Instructions to follow
In the entries that follow, find the line containing "How do I perform: Uncheck"; from there, copy every line exactly through the line containing "Screen dimensions: 1148x653".
--- The records Enclosed Below ---
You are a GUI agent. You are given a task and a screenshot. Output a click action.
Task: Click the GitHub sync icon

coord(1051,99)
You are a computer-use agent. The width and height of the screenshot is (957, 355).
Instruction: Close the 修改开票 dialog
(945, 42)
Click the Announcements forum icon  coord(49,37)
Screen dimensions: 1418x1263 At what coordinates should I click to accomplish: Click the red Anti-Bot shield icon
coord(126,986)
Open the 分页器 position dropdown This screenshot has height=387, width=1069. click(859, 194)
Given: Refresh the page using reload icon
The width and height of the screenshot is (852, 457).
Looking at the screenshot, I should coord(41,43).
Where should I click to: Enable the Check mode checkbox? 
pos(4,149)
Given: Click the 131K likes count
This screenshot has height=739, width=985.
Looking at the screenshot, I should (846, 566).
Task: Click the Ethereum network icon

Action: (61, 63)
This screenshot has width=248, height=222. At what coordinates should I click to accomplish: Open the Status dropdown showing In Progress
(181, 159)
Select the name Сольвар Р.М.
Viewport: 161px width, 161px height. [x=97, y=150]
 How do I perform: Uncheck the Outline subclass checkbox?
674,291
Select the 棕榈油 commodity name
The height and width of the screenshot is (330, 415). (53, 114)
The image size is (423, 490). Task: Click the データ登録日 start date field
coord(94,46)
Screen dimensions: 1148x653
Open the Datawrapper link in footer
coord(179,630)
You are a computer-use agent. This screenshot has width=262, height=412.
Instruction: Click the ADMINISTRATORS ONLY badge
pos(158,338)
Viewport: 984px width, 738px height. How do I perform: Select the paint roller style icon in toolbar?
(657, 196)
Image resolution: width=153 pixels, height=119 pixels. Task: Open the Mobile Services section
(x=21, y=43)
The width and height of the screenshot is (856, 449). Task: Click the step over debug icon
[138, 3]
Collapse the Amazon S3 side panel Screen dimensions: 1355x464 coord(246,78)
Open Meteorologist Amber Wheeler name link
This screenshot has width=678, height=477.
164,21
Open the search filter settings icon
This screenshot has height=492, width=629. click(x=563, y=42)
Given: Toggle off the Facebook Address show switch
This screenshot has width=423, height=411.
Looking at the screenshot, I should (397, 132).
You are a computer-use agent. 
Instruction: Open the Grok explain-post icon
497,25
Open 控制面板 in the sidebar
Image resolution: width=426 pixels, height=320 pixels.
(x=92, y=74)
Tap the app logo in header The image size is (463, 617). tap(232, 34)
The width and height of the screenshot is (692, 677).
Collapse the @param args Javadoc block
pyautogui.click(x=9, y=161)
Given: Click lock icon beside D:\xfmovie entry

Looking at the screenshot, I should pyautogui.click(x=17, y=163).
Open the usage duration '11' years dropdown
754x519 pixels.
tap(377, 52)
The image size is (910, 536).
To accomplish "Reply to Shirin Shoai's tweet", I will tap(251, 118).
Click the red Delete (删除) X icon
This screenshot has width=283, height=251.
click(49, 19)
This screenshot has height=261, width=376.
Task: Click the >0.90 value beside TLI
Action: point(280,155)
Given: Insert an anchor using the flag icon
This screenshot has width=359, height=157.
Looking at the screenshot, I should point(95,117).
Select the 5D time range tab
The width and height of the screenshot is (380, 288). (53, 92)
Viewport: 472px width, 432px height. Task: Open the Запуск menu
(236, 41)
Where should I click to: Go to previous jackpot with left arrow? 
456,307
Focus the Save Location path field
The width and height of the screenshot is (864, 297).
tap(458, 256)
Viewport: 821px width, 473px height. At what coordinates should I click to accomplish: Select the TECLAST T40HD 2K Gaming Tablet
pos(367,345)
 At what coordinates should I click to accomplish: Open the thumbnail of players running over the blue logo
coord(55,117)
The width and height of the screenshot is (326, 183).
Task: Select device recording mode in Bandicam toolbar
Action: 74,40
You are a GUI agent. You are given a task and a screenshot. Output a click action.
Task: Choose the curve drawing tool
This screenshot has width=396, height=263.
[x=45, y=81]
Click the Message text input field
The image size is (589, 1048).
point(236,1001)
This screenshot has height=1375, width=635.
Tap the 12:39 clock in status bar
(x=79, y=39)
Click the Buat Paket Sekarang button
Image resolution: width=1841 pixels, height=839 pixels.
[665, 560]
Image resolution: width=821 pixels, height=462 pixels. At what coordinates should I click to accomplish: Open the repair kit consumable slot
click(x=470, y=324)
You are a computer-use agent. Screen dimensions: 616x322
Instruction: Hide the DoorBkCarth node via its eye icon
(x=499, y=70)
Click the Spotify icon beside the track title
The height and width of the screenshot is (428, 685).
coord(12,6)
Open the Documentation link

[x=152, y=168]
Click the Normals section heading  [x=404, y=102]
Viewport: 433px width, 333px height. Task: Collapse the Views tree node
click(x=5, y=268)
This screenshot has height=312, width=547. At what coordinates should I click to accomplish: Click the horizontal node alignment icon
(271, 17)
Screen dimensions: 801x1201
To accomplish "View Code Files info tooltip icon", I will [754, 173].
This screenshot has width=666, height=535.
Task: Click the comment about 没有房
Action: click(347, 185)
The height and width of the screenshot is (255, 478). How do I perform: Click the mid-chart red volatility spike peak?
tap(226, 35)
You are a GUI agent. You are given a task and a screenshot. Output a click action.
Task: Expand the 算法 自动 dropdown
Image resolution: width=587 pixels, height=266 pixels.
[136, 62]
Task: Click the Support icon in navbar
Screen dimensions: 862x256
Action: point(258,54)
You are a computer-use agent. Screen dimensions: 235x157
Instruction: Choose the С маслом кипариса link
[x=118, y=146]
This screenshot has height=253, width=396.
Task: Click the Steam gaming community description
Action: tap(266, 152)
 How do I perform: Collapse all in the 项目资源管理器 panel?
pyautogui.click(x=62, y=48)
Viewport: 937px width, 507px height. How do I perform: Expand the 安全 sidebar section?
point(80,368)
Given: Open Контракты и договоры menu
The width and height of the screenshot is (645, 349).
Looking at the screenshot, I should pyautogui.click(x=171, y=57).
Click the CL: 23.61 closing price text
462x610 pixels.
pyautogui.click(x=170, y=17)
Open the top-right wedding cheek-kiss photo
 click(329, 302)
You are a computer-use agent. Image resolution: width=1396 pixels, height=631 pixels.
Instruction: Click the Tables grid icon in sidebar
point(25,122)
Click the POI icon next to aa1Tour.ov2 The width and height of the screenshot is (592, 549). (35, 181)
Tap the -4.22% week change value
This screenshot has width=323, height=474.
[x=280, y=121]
--- End of Enclosed The records ---
Written response
 How do I perform: Uncheck the Outline subclass checkbox?
674,291
Select the 棕榈油 commodity name
The height and width of the screenshot is (330, 415). (53, 114)
The image size is (423, 490). Task: Click the データ登録日 start date field
coord(94,46)
Screen dimensions: 1148x653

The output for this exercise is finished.